In the past few years, I’ve taught nonfiction writing to undergraduates and graduate students at Harvard, Yale, Bard, Pomona, Sarah Lawrence and Columbia’s Graduate School of Journalism. Each semester I hope, and fear, that I will have nothing to teach my students because they already know how to write. And each semester I discover, again, that they don’t.
They can assemble strings of jargon and generate clots of ventriloquistic syntax. They can meta-metastasize any thematic or ideological notion they happen upon. And they get good grades for doing just that. But as for writing clearly, simply, with attention and openness to their own thoughts and emotions and the world around them — no.
That kind of writing — clear, direct, humane — and the reading on which it is based are the very root of the humanities, a set of disciplines that is ultimately an attempt to examine and comprehend the cultural, social and historical activity of our species through the medium of language.

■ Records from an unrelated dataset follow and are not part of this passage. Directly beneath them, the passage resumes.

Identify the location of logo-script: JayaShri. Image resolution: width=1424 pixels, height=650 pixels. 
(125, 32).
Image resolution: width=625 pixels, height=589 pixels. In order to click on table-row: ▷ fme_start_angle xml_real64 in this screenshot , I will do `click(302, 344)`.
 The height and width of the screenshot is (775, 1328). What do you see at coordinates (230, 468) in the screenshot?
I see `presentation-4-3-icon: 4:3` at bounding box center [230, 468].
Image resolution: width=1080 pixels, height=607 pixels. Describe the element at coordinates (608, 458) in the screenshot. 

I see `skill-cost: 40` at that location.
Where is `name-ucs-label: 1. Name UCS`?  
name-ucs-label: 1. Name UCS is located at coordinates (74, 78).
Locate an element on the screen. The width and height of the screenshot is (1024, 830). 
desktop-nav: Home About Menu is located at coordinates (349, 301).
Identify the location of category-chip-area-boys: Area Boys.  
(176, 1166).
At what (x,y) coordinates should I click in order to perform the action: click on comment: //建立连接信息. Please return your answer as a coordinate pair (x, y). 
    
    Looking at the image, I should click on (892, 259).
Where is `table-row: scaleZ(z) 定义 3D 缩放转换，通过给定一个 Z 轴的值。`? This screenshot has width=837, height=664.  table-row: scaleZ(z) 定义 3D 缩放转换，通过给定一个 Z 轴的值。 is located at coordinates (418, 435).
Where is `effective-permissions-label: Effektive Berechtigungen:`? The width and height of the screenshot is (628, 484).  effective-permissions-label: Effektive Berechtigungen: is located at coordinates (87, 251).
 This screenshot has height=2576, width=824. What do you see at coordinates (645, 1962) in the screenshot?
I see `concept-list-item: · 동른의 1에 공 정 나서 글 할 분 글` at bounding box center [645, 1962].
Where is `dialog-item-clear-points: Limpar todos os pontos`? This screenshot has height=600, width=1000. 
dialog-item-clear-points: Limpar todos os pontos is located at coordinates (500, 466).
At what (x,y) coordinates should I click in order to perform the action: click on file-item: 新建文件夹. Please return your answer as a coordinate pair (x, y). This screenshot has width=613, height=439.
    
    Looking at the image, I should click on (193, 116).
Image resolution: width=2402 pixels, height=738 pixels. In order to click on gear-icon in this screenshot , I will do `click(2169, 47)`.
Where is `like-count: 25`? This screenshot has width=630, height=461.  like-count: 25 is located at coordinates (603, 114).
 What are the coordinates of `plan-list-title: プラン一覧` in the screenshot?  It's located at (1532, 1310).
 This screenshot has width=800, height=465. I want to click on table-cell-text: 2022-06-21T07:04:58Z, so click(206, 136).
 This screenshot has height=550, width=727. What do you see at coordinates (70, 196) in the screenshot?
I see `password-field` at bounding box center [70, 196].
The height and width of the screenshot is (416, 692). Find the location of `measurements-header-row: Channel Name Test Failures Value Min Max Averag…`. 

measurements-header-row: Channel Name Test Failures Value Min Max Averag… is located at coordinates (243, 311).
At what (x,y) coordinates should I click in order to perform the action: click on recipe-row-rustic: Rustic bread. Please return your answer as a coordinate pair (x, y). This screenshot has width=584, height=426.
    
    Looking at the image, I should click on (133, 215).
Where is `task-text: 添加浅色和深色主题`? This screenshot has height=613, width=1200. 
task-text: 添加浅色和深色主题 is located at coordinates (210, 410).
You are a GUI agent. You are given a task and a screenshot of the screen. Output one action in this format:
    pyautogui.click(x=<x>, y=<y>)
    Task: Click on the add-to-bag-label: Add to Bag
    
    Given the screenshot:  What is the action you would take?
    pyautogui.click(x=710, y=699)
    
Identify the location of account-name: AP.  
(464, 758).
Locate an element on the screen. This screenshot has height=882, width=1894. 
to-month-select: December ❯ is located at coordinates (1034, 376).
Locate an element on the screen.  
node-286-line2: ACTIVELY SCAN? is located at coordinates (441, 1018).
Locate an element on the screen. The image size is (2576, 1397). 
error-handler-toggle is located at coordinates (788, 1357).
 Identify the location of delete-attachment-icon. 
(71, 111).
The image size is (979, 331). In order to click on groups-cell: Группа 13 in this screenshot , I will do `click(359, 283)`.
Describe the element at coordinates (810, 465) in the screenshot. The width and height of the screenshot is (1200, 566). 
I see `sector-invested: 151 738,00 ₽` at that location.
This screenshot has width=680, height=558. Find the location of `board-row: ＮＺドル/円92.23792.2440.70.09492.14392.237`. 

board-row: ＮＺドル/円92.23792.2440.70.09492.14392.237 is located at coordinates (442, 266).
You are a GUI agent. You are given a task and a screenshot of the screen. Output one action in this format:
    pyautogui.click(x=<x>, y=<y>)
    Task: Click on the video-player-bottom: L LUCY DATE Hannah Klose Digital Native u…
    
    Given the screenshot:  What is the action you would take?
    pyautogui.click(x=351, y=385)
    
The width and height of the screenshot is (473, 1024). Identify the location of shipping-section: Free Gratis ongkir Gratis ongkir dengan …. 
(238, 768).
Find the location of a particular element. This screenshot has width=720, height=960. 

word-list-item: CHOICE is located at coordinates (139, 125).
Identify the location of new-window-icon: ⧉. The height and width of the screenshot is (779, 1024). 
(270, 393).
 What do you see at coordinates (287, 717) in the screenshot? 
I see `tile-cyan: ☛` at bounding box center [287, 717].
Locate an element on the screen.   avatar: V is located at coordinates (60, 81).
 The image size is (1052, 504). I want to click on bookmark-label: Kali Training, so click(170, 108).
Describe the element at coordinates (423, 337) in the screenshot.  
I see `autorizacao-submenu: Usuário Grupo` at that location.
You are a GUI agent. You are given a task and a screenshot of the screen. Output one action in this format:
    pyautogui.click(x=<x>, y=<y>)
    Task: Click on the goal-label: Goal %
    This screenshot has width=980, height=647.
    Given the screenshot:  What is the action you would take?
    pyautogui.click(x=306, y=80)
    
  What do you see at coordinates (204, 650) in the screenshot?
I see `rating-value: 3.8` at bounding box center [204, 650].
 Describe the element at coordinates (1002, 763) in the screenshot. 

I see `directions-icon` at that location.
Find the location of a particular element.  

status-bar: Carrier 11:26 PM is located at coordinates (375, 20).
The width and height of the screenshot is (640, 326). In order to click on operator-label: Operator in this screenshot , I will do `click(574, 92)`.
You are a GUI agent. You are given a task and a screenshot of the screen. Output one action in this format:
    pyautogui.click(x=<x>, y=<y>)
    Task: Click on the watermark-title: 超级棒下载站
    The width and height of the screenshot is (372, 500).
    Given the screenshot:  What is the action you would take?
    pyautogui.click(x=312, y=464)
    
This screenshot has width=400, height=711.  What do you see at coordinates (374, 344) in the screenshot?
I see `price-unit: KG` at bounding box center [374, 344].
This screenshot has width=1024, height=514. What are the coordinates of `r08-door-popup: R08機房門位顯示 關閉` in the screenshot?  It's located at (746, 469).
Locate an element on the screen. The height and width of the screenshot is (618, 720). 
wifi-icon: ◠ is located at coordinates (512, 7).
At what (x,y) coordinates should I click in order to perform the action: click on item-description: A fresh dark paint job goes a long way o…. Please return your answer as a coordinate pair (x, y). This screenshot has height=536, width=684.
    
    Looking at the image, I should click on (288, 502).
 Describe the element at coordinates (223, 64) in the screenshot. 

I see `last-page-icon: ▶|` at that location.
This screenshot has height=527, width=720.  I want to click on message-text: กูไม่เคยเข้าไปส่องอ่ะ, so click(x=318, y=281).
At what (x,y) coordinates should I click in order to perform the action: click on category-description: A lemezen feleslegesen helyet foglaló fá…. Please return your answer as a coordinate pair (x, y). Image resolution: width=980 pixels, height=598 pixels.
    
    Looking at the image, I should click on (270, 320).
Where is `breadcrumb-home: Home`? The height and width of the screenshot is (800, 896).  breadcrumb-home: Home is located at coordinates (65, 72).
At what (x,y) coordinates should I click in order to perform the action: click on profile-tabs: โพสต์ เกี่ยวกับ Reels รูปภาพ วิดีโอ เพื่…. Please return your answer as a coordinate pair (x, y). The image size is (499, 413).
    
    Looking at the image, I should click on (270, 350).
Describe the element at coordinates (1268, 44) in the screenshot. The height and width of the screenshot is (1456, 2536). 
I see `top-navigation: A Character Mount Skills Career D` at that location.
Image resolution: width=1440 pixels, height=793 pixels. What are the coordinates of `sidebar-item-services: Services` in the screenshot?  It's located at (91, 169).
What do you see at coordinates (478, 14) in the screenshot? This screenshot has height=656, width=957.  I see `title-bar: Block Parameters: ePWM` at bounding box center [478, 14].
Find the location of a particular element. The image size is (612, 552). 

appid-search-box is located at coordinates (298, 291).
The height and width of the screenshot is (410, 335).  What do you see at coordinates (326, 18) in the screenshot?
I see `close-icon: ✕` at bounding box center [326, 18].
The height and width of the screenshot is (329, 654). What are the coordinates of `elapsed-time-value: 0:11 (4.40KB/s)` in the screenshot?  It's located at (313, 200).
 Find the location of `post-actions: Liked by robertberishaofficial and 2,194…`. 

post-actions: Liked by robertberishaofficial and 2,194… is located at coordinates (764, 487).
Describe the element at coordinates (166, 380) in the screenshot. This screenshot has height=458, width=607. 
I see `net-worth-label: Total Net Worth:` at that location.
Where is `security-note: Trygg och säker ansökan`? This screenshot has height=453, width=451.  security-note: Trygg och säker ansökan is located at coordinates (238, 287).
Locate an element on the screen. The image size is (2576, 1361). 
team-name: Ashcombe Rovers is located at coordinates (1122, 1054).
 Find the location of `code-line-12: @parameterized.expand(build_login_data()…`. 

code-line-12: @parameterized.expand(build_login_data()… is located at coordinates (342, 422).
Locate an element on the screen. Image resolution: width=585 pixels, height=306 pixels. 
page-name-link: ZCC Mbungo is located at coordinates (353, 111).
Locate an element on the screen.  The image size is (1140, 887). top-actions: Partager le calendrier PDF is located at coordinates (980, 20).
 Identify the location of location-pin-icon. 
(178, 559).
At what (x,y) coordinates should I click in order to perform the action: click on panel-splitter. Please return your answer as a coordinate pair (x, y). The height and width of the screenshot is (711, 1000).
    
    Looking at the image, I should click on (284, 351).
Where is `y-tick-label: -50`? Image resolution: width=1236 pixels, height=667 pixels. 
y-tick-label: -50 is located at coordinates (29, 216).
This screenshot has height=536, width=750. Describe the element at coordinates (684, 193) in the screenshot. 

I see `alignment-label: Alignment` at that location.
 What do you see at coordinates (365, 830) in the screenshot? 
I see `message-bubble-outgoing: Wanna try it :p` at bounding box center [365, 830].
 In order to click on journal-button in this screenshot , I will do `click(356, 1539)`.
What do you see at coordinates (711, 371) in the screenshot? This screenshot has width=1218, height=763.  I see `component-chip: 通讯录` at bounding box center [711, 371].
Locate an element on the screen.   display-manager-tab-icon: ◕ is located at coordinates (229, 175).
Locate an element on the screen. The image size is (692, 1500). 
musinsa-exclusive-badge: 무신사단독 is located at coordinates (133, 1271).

The teaching of the humanities has fallen on hard times. So says a new report on the state of the humanities by the American Academy of Arts and Sciences, and so says the experience of nearly everyone who teaches at a college or university. Undergraduates will tell you that they’re under pressure — from their parents, from the burden of debt they incur, from society at large — to choose majors they believe will lead as directly as possible to good jobs. Too often, that means skipping the humanities.